▸ Texto de origen
Señoras, Señores, Amigos:
En primer lugar quiero agradecer la invitación que me hicieran para acompañarlos en este día tan especial, en el que conmemoramos un hecho histórico: la victoria de los Aliados y el Ejército Rojo sobre la Alemania nazi. El fin de la Segunda Guerra Mundial en la Vieja Europa, entonces.
Esta noche recordamos el fin a una tragedia que en algún momento pareciera interminable, pero que finalmente fuera anunciado, tras la batalla de Berlín, el 9 de mayo de 1945.
Atrás habían quedado, de pronto, los cinco años, ocho meses y siete días del horror de la Segunda Guerra Mundial. Atrás había quedado también el enorme crimen de lesa humanidad que conformara el Holocausto de los judíos, perpetrado por los nazis.
Digo esto cuando, en rigor, la Segunda Guerra Mundial se extendió algo más. Pero fuera de Europa. Concretamente hasta el 2 de septiembre de 1945, cuando se firmara, en aguas cercanas a Tokio, a bordo del acorazado Missouri de la armada norteamericana, la posterior capitulación de Japón.
Muy poco después de la llegada de la paz, nacieron las Naciones Unidas, esfuerzo que apuntó -de inicio- a demostrar que las guerras no son inevitables y en el cual los pueblos del mundo, como reza el propio exordio de la Carta de las Naciones Unidas, decidieron aunar sus esfuerzos y se declararon resueltos “a preservar a las generaciones venideras del flagelo de la guerra, que dos veces había infringido a la humanidad sufrimientos indecibles”. También decidieron -cabe agregar- reafirmar su fe en los derechos fundamentales y en la dignidad de la persona humana; en la igualdad de derechos de hombres y mujeres y de las naciones grandes y pequeñas, recordando, de paso, la necesidad de practicar la tolerancia y convivir en paz. Objetivos esenciales y permanentes, aunque no siempre respetados.

▸ Filas extraídas
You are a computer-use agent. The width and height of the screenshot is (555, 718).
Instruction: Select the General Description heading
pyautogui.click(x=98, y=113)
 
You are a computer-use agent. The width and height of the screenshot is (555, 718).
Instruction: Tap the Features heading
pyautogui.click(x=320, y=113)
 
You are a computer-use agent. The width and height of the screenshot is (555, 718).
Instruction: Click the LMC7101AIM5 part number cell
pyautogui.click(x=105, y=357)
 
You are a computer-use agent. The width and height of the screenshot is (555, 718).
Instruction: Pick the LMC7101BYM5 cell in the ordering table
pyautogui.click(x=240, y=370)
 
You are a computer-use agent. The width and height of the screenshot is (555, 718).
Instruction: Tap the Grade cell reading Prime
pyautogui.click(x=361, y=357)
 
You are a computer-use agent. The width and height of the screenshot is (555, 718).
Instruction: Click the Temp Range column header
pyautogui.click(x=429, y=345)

▸ Serie de tareas
1. Responda a partir del discurso:
(a) ¿En qué fecha se anunció el fin de la guerra en Europa tras la batalla de Berlín?
(b) ¿A bordo de qué buque se firmó la capitulación de Japón?
(c) ¿Cuánto tiempo duró el horror de la Segunda Guerra Mundial?
2. Presente como lista JSON de cadenas las líneas de las filas: comience en la primera línea de las filas y termine después de la línea que contiene "pyautogui.click(x=320, y=113)". Use una cadena por línea y omita las líneas en blanco.

▸ Soluciones
1.
(a) El 9 de mayo de 1945.
(b) A bordo del acorazado Missouri de la armada norteamericana.
(c) Cinco años, ocho meses y siete días.

2.
[
  "You are a computer-use agent. The width and height of the screenshot is (555, 718).",
  "Instruction: Select the General Description heading",
  "pyautogui.click(x=98, y=113)",
  "You are a computer-use agent. The width and height of the screenshot is (555, 718).",
  "Instruction: Tap the Features heading",
  "pyautogui.click(x=320, y=113)"
]